━━ Records shown

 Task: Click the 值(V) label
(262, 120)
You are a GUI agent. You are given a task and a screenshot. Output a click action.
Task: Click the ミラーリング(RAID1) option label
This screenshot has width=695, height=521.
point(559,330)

━━━━

- _Instructions for the task_: Transcribe only the trailing portion of the entries above: the line that contains "Task: Click the ミラーリング(RAID1) option label" and each line after it.

- _Problem solution_:
Task: Click the ミラーリング(RAID1) option label
This screenshot has width=695, height=521.
point(559,330)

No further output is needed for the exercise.